Mysteriöse Malware: Angreifer kapern Github-Projekte und verbreiten Schadcode
Sicherheitsforscher von Stepsecurity warnen vor einer aktuellen Angriffskampagne namens Forcememo, für die bereits Hunderte von Github-Konten gekapert worden seien. Laut Blogbeitrag der Forscher(öffnet im neuen Fenster) nutzen die Angreifer die infiltrierten Accounts, um anschließend Schadcode in bestehende Softwareprojekte einzuschleusen. Der Fokus liegt vor allem auf Python-Projekten.
Zu ersten Attacken kam es nach Angaben der Forscher am 8. März 2026. In ihrem Beitrag schildern sie Aktivitäten bis zum 14. März, die Kampagne soll aber immer noch laufen, so dass weitere erfolgreiche Kontoübernahmen zu erwarten sind.
Die Github-Konten werden durch Infektionen mit einer Malware namens Glassworm übernommen, die über bösartige Erweiterungen für VS Code sowie den KI-Code-Editor Cursor verbreitet wird. Warnungen vor entsprechenden Attacken gab es zuletzt unter anderem von Aikido(öffnet im neuen Fenster) und Socket(öffnet im neuen Fenster) .
Forscher von Koi hatten erstmals im Oktober 2025 über Glassworm berichtet(öffnet im neuen Fenster) .
Russische Systeme bleiben geschützt
Glassworm verfügt den Angaben zufolge über ein spezielles Modul, mit dem die Malware Github- und NPM-Zugangsdaten ausleitet. Die Angreifer können dann die jeweiligen Konten übernehmen. Wenn eines der Konten für die Verwaltung von Python-Projekten dient, wird dort jeweils Schadcode in zentrale Dateien wie setup.py, main.py oder app.py eingeschleust. Der wird auf Entwicklersystemen bei der Installation mittels "pip install" ausgeführt.
Angriffspunkt ist jeweils der Default-Branch des Projekts. Der Schadcode wird dort mit einem Git-Rebase(öffnet im neuen Fenster) in den letzten Commit eingeschleust. Die Commit-Nachricht sowie Angaben zum Autor werden beibehalten, so dass der Angriff nur auffällt, wenn der Zeitstempel des jeweiligen Commits gecheckt wird.
Der eingeschleuste Schadcode ist laut Stepsecurity hochgradig verschleiert, somit wird der Zweck nicht sofort ersichtlich.

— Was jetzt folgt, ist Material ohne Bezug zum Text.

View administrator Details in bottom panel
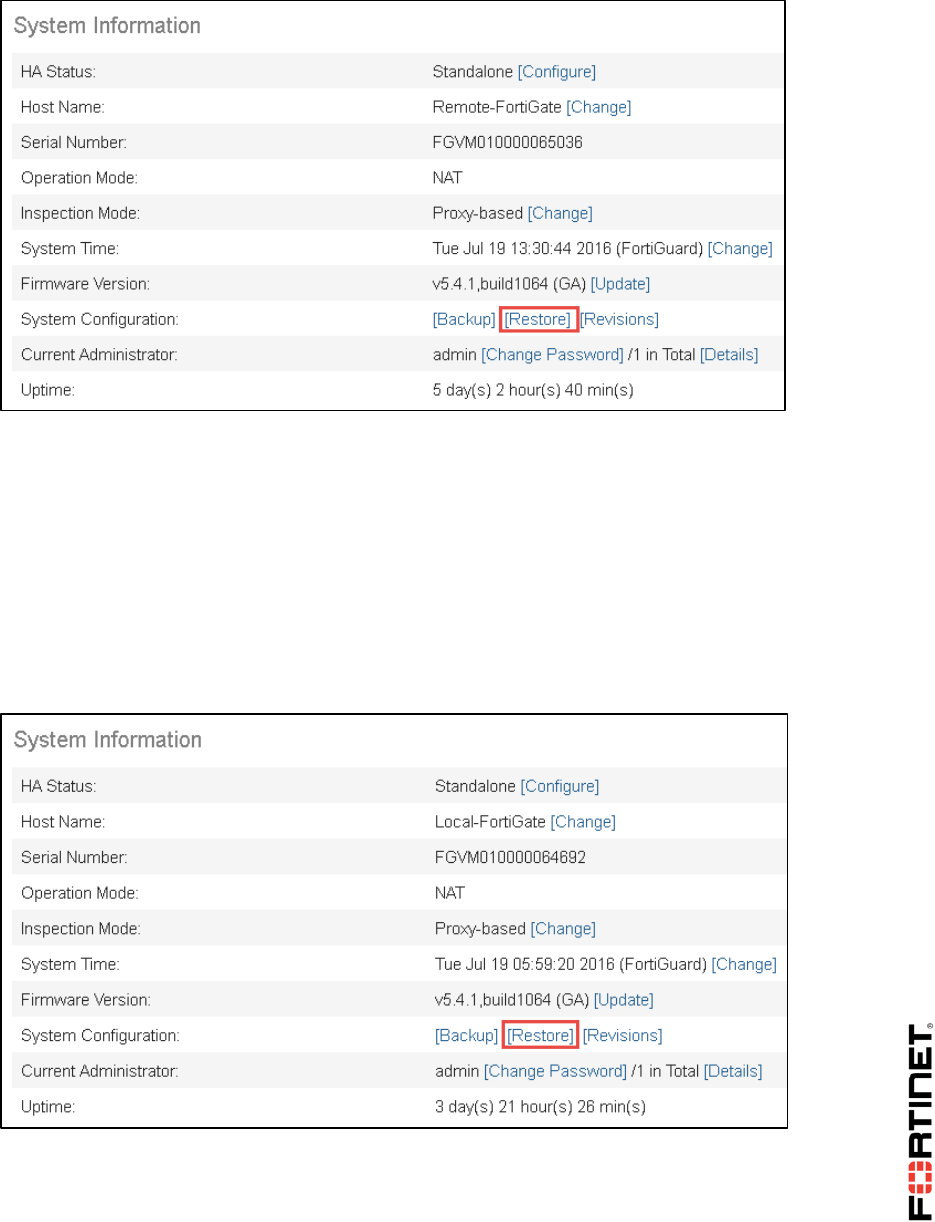 733,1071
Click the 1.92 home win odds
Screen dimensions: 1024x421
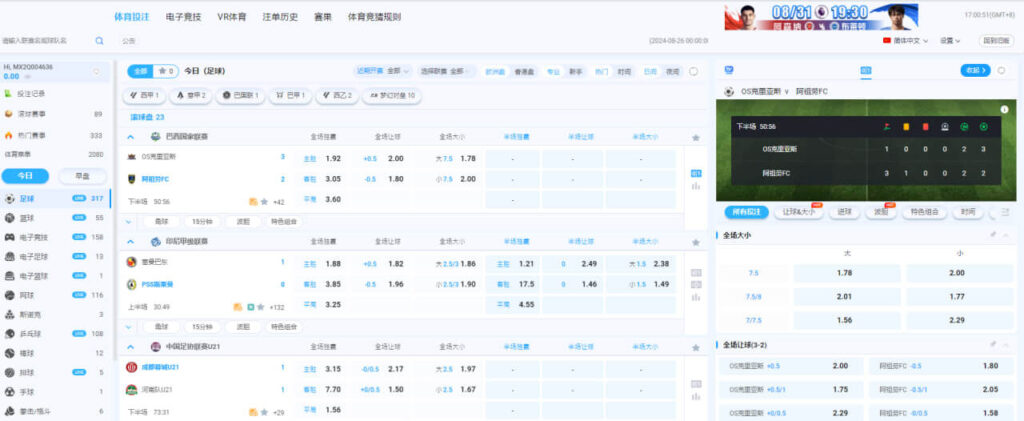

Die Forscher fanden jedoch heraus, dass die Ausführung abgebrochen wird, sofern russische Spracheinstellungen sowie eine entsprechende Zeitzone erkannt werden. Ein ähnliches Verhalten wurde bereits bei anderen Malware-Kampagnen beobachtet .
Verschlüsselter Schadcode vermutlich für Datenklau
Wird die Prüfung bestanden, lädt die Schadsoftware weitere Anweisungen über die Blockchain des Kryptoprojekts Solana(öffnet im neuen Fenster) nach. Dadurch gelangt Version 22.9.0 der Laufzeitumgebung Node.js sowie damit auszuführender Javascript-basierter Schadcode auf das Zielsystem. Letzterer ist verschlüsselt, die Forscher konnten den bisher nicht analysieren.
Das Forscherteam nimmt aufgrund von Ähnlichkeiten mit vergleichbaren Kampagnen an, dass die Angreifer mit der Malware versuchen, Zugangsdaten, private Schlüssel und andere schützenswerte Informationen abzugreifen und Kryptowallets zu plündern.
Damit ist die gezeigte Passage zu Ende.